## La consigne:
Poursuivez l'entretien sur la télévision et la campagne présidentielle à partir de sa dernière phrase.

## Extrait choisi:
----------------
Dans un entretien au "Monde Télévision",
Jean-Louis Missika, sociologue des médias, analyse les rapports entre la
télévision et les politiques, au cours de cette campagne présidentielle
(Extraits)
- Cette campagne électorale était-elle vide et ennuyeuse ? Le temps médiatique a tendance à générer
l'oubli. Elle a démarré très tôt, en septembre, avec la primaire socialiste.
Suscitant une immense curiosité. Elle a fait participer les électeurs de gauche
au choix de leur candidat, elle a alerté l'ensemble des électeurs sur
l'échéance présidentielle et permis à François Hollande d'engager sa campagne
bien avant Nicolas Sarkozy. Le grand succès d'audience des débats de cette
primaire a prouvé l’existence d’un intérêt des Français pour la politique. Et
la participation électorale aux deux tours le confirme.
- La télévision a-t-elle joué son rôle ? En cinq ans le paysage audiovisuel a beaucoup
changé avec la croissance des chaînes info en continu. Elles ont obligé les
chaînes traditionnelles à consacrer plus de temps aux événements politiques.
Mais les chaînes tout info en veulent toujours plus, et, pour faire de
l'audience, elles créent et survendent elles-mêmes des événements, même quand
cela ne se justifie pas. Elles sont dans l'instantané, à la différence d'un
"20 heures" qui peut se préparer tout au long de la journée, et elles
usent les thèmes et les sujets. Cela contribue à la volatilité de l'agenda
politique. Si les thèmes changent trop vite et trop souvent, le grand public a
beaucoup de mal à suivre la campagne et à se forger une opinion. Ce phénomène a
été amplifié par Nicolas Sarkozy, qui a fait de l'imprévisibilité une
stratégie.
- Peut-on dire qu'il y a une convergence des médias ? Il y a surtout une convergence entre le
message et la réaction au message. Comme si le temps de l'imprégnation et de la
mise à distance de l'information devait absolument disparaître. Chaque
événement chasse l'autre, l'oubli fait partie du jeu, la délibération politique
s'efface au profit de la sensation politique.
----------------
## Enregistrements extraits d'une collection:

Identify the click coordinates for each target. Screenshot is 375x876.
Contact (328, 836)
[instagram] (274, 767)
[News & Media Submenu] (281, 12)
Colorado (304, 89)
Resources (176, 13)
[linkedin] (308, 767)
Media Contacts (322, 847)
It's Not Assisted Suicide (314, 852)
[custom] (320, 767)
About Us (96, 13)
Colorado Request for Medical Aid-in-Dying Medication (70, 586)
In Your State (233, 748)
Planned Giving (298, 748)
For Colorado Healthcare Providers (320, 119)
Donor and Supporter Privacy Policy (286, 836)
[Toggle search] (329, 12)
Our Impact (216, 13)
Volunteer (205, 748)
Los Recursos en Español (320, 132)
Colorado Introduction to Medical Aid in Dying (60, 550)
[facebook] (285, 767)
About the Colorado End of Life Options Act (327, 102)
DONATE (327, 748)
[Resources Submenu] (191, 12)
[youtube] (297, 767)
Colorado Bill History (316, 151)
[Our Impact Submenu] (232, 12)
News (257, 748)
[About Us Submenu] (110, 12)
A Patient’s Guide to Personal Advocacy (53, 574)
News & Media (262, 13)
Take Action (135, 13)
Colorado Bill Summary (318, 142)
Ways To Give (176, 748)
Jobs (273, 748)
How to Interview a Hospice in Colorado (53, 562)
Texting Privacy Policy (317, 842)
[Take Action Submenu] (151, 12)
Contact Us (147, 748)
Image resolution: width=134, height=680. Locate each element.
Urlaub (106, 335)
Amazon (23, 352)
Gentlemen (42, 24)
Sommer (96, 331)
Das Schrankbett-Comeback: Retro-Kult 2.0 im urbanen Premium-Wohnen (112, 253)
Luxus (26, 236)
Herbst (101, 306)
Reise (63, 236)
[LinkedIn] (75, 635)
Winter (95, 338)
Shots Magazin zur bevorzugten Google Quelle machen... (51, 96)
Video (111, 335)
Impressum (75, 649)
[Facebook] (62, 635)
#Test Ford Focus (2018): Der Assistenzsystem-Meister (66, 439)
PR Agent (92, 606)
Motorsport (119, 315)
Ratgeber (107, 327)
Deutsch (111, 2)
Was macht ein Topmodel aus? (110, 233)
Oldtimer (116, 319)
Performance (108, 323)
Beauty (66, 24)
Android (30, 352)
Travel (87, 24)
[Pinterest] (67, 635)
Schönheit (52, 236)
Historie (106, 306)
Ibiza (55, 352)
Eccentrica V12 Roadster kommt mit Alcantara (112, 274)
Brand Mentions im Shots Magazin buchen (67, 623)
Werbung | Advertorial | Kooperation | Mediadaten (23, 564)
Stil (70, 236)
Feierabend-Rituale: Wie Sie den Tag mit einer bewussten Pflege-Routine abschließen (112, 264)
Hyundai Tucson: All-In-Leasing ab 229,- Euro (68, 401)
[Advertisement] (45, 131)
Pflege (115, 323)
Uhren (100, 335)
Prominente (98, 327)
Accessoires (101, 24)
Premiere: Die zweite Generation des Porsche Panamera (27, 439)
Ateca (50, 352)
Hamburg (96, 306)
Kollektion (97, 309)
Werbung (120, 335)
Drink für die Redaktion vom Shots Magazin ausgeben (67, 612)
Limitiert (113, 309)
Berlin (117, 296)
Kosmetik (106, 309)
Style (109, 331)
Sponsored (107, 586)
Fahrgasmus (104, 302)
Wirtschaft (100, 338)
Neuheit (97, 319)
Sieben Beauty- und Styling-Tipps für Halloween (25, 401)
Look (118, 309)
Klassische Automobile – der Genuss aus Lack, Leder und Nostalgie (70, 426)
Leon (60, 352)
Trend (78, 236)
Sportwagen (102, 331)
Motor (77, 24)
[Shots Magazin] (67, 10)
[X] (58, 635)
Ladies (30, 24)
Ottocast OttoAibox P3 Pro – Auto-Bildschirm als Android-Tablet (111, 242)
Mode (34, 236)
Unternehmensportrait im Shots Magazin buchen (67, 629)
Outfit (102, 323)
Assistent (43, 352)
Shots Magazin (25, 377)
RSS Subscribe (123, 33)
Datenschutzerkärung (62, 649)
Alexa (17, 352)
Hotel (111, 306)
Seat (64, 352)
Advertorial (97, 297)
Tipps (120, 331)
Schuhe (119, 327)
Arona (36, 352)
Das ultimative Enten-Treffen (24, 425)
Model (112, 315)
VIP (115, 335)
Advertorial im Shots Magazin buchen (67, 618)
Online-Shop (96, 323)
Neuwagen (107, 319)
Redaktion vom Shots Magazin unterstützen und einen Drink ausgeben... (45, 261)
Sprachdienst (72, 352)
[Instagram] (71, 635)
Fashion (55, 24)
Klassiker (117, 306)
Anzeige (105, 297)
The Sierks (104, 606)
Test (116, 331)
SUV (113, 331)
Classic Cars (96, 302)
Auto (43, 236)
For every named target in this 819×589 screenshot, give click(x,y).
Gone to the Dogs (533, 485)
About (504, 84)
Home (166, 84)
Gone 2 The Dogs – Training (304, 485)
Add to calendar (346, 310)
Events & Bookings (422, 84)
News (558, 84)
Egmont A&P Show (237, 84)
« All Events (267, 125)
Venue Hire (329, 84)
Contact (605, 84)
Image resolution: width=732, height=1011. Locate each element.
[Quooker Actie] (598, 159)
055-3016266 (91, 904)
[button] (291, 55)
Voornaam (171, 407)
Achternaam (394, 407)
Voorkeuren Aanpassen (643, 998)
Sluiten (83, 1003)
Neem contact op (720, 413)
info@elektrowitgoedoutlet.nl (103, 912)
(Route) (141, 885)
----------------
## Réponse:
- Comme l'affaire Mohamed Merah ? Oui. Cette
affaire a occupé la totalité de l'espace médiatique pendant une dizaine de
jours. Les chaînes info ont mis la France sous tension. Tout le monde
s'interrogeait sur les effets de cet événement sur la campagne, la
transformation des thèmes, l'émergence du terrorisme et de l'insécurité au cœur du débat. Puis les médias sont passés rapidement à autre chose. On voit
bien avec cette affaire que la fonction d'agenda des médias s'est profondément
transformée.
Il n'existe plus une communauté de journalistes politiques
suffisamment forte pour imposer un thème de campagne. Les médias sont plus
faibles et moins prescripteurs. Chaque candidat développe ses sujets ; cela
donne une campagne plus chaotique et sans colonne vertébrale.
- En produisant eux-mêmes les reportages, les candidats ont privatisé
leur image. N'y a-t-il pas un danger pour l'information ? Le très grand nombre de cameramen et de
photographes qui suivent un candidat rend les déplacements difficiles, voire dangereux.
Et les images sont parfois peu "présidentielles". D'où la décision
des candidats qui en ont les moyens de produire leurs propres images. Une image
propre, standard, signifiante, contrôlée. Oui, il y a un risque.
- Comment les chaînes peuvent y résister ? C'est très difficile, car un jeu subtil
s'instaure entre journalistes et communicants. L'accès aux coulisses d'un
événement est souvent une contrepartie, comme l'exclusivité ou le contact
direct avec le candidat. Mais quand une équipe de télévision accède aux
coulisses, celles-ci deviennent une scène, et le jeu continue. C'est une mise
en abyme. Les journalistes qui suivent un candidat ont l'impression d'entendre
toujours le même discours. Par lassitude, ils peuvent négliger les enjeux de
substance pour l'anecdote. Ils cherchent une histoire derrière l'Histoire. Et
il y en a toujours une.
- Est-ce une des conséquences de la télé-réalité ? Oui, c'est un effet de halo de la télé-réalité
sur la sphère politique. On privilégie la parole volée ou la mauvaise posture
du candidat au détriment de son engagement. Parfois, c'est intéressant, car se
révèle une personnalité. Lorsque François Hollande se fait enfariner, il reste
flegmatique. De son côté, Nicolas Sarkozy craque au Salon de l'agriculture avec
son désormais célèbre "Casse-toi, pov' con !". Les télévisions
accompagnent une opinion publique qui s'intéresse de plus en plus aux
caractères, à la frontière du psychologique et du politique.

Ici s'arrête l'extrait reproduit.